There’s a phrase that keeps coming up in customer service conversations that I think we need to retire, or at least interrogate a bit more aggressively: deflection.
For the better part of two decades, we’ve treated deflection as the goal. Fewer calls, fewer contacts, fewer humans involved. It shows up nicely in dashboards. It makes the math look better. It gives the illusion of control. But it also quietly shifts the burden onto the customer. And at some point, that trade starts to break.
In my conversation with Pasquale DeMaio, who runs Amazon Connect Customer at Amazon Web Services, you can feel that shift happening – not as a headline, but underneath the way they’re actually building and deploying these systems.
What they’re really talking about isn’t deflection at all. It’s resolution. And more specifically, what it takes to resolve something at the right speed and with the right level of intelligence for that moment. That sounds obvious until you start pulling on it.
Because most contact centers are still wired to optimize for things like handle time and cost per contact. Those aren’t wrong, exactly – they’re just incomplete. They were built for a world where every interaction required a human, and the only lever you really had was efficiency.
AI changes that. Not just by making things faster, but by changing what the interaction actually is.
There are moments where the fastest possible answer is the best experience you can deliver. No waiting, no escalation, no friction. Speed, in that case, is the service. And then there are moments where speed is the wrong answer – where what the customer actually needs is context, judgment, or just someone who understands what’s going on. That tension is where things start to get interesting. And messy.
You can hear it in the way Pasquale describes the system. There’s this implicit continuum – some things should be fully automated, some things should be AI-assisted, and some things should stay human. But that’s not a philosophical model. That’s an operational problem. Because now you have to decide, in real time, what kind of moment you’re in.
And that’s where most organizations start to wobble.
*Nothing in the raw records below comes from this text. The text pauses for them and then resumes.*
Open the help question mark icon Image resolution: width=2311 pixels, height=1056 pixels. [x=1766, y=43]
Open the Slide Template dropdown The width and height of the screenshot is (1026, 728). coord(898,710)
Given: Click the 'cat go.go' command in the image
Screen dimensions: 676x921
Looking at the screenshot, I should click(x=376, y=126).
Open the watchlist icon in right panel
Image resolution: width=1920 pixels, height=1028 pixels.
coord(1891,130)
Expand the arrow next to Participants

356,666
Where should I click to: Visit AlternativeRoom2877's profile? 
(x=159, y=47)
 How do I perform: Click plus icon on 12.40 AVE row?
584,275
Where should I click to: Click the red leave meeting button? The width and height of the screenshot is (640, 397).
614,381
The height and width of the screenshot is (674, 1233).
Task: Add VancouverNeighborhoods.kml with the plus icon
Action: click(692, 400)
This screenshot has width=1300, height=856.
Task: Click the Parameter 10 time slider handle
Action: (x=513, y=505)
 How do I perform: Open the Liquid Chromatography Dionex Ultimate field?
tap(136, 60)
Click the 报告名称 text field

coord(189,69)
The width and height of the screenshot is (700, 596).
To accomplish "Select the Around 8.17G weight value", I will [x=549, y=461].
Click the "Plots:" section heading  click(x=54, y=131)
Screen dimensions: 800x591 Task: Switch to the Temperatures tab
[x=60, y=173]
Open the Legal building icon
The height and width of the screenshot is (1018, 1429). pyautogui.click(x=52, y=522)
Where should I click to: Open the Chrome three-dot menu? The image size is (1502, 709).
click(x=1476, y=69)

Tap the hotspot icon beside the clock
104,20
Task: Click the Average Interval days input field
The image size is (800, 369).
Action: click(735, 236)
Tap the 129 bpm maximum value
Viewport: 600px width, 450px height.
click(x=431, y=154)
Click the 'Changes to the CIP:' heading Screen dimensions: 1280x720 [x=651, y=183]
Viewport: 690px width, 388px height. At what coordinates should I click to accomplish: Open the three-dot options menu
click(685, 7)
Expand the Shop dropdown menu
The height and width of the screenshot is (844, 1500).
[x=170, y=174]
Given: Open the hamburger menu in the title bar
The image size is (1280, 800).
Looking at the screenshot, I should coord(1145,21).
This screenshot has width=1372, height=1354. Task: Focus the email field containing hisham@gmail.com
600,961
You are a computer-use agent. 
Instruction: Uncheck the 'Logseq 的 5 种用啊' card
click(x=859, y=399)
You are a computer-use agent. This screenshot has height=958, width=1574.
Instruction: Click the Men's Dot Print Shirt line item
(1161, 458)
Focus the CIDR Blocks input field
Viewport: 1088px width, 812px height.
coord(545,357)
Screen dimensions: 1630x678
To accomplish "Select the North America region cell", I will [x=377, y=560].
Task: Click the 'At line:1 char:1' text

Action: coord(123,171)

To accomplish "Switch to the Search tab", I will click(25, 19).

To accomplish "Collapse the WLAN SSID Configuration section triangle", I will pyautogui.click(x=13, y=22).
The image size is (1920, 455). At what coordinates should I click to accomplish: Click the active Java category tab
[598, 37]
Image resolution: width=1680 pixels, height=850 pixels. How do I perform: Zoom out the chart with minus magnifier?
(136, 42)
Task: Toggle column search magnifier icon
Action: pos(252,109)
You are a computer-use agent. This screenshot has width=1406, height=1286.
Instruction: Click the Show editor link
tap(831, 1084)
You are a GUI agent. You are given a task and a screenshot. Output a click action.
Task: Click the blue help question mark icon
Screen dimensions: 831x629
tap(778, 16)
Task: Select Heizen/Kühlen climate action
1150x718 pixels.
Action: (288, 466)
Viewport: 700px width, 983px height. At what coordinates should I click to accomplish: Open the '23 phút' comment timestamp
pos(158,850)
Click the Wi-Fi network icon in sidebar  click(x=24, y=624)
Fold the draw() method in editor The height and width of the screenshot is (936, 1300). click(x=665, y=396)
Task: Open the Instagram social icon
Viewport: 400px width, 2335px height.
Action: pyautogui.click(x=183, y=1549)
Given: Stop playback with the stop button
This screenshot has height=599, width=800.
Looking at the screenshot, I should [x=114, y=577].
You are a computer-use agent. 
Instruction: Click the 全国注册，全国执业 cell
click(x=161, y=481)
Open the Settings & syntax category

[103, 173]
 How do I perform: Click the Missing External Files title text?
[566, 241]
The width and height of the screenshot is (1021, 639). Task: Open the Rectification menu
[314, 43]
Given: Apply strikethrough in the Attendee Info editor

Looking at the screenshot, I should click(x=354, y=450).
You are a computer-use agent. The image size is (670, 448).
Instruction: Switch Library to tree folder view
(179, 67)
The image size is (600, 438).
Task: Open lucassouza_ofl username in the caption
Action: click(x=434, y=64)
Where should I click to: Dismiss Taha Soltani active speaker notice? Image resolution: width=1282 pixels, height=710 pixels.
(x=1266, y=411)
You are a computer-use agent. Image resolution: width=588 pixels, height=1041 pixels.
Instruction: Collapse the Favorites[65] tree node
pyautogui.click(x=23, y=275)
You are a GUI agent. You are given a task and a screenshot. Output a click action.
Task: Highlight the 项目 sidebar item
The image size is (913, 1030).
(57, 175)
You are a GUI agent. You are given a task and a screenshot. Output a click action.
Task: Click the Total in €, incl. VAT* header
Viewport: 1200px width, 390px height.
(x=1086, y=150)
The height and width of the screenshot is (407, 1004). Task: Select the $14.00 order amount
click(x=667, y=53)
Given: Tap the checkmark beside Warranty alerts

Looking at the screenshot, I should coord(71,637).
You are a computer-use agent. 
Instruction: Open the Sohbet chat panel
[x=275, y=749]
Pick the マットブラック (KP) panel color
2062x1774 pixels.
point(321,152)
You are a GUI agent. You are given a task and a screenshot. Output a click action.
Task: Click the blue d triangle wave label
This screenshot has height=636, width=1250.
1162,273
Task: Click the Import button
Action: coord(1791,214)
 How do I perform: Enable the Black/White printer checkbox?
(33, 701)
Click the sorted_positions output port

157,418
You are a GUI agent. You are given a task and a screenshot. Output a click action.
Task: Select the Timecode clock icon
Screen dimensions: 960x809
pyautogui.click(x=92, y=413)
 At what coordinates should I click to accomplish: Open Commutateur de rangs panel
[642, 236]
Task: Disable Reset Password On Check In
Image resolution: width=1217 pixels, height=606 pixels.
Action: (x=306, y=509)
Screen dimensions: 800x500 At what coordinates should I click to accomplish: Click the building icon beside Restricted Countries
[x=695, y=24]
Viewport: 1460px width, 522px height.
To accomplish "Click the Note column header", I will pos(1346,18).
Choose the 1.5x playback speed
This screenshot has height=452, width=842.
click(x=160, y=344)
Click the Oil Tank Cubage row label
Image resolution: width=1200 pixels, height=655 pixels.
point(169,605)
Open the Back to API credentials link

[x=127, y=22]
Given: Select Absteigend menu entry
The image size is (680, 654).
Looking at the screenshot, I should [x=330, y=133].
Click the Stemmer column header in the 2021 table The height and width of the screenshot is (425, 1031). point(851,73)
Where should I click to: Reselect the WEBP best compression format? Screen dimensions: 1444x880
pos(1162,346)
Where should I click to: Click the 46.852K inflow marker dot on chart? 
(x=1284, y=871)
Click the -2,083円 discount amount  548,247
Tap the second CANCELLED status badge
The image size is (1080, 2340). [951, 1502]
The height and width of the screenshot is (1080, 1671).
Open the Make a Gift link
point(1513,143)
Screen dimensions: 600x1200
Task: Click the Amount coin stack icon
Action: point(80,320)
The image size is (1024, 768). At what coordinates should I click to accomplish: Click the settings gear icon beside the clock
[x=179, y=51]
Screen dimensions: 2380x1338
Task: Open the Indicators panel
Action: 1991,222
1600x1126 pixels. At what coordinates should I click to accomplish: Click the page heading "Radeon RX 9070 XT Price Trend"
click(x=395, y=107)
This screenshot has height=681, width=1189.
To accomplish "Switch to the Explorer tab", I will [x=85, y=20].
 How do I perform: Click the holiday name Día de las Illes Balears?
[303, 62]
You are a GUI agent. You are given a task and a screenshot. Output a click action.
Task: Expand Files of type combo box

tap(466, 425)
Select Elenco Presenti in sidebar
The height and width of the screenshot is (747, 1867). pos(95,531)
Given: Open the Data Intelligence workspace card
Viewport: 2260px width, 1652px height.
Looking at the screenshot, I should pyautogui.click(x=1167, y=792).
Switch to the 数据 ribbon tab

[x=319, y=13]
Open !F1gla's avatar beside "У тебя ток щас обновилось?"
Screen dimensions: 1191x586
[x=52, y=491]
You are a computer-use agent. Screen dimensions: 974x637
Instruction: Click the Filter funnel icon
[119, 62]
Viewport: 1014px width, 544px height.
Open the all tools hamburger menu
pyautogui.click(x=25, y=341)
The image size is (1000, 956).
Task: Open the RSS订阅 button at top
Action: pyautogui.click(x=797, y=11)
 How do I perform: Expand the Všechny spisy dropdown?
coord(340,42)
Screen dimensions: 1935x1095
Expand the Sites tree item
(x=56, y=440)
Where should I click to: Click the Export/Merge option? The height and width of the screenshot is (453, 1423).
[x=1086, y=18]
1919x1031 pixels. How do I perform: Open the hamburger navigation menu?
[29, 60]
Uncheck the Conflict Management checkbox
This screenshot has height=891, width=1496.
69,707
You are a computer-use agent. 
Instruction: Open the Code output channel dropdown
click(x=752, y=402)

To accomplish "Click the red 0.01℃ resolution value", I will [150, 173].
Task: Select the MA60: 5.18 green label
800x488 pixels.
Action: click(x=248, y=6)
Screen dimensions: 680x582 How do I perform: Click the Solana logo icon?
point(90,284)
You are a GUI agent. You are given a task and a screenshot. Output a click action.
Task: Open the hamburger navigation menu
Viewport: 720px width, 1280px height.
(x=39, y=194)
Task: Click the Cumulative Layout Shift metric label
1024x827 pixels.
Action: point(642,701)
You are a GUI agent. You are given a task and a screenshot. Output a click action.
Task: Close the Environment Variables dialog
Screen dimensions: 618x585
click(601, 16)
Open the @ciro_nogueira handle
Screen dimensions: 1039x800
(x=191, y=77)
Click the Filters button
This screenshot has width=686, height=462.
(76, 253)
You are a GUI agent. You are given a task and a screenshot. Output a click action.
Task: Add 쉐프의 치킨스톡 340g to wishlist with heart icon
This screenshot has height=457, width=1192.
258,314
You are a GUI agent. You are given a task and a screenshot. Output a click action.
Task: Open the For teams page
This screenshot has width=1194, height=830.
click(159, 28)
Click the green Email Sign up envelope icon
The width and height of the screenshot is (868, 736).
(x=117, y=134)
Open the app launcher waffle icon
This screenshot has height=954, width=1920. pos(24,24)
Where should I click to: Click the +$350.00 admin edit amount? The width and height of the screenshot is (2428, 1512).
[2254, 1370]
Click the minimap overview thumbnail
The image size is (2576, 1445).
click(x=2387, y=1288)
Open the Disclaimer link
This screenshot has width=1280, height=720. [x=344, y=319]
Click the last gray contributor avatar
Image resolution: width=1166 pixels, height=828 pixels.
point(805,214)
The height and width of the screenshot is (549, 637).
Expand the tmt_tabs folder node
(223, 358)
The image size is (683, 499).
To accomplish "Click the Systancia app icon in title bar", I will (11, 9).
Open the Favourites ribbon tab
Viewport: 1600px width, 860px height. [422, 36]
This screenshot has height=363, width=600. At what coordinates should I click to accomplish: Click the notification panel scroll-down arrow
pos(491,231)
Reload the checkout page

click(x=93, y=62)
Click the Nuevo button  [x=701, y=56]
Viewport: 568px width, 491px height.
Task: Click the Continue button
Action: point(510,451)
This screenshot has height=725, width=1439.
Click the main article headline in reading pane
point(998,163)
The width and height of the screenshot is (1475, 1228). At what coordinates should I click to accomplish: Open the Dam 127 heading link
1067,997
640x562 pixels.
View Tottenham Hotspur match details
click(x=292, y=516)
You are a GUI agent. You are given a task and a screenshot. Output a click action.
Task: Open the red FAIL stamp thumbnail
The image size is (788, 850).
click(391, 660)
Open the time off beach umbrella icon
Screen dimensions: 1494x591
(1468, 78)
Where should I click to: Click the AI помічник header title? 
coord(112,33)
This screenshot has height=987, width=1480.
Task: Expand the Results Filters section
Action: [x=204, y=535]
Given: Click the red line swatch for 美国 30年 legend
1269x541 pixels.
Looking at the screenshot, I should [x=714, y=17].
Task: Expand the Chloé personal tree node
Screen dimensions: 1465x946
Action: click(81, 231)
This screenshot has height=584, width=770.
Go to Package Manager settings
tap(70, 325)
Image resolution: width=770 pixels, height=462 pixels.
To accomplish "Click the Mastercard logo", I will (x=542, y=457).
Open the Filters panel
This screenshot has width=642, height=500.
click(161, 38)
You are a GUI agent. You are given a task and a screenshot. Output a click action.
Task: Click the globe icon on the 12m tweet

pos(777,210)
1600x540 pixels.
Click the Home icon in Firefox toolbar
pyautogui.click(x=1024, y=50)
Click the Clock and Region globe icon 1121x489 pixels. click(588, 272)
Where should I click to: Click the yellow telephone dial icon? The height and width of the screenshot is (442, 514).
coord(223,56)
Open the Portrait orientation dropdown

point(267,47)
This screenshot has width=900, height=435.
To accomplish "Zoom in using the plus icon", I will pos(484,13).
Not because they lack AI, but because they haven’t rethought the system around it.
A lot of what’s happening inside platforms like Amazon Connect looks, on the surface, like incremental improvement – better routing, real-time agent assist, automatic summaries so people aren’t stuck doing wrap-up work all day. All of that matters. But the more interesting shift is where that work is going.
The system is starting to take on the operational overhead that used to sit on the agent.
Which raises a question that I don’t think the industry is fully grappling with yet: if you strip out the repetitive, procedural work, what’s left of the role?
“If you step back from all of it, the shift here is less about adding AI to the contact center and more about rethinking what the contact center is actually for.”
Because what’s left isn’t simpler. It’s harder. It’s more judgment-driven, more situational, more human in the ways that are difficult to standardize and measure. And that doesn’t map cleanly to how most contact centers are staffed, trained, or managed today.
There’s a similar gap in how people are talking about agentic AI. A lot of the conversation swings between extremes – either full autonomy or full control. Let the system run everything, or keep it locked down so nothing breaks.
What you actually see in practice is much more grounded. You let these systems operate with some degree of flexibility, but you put hard boundaries around the things that matter – payments, identity, security, anything that carries real risk. It’s not as exciting as the fully autonomous story, but it’s how you build something that people will actually trust.
And trust ends up being the throughline here, whether it’s stated explicitly or not. Not brand trust. System trust. Does this thing do what it’s supposed to do? Does it handle sensitive moments correctly? Does it know when to stop and bring a human in? Because if the answer to those questions is “not reliably,” then none of the higher-level promises really matter.
The other piece that comes through pretty clearly is just how fragmented most CX environments still are. Different tools solving for different slices of the problem, all stitched together just enough to function. AI doesn’t fix that. If anything, it exposes it faster. You can make each piece smarter, but if the system itself isn’t coherent, you just end up with smarter fragmentation.
And that’s probably the part that gets glossed over the most. Everyone wants to talk about the intelligence layer. Very few want to talk about the underlying architecture that intelligence depends on.
If you step back from all of it, the shift here is less about adding AI to the contact center and more about rethinking what the contact center is actually for. Not to deflect demand. Not even just to handle it efficiently. But to resolve it – properly, completely, and in a way that doesn’t create more work downstream.
That’s a much higher bar. And it forces a different set of decisions than the ones most organizations are used to making. That’s really what this conversation gets into. Not the surface-level “AI in CX” story, but the harder question of what happens when the system itself starts to change.
And whether most organizations are actually ready for that.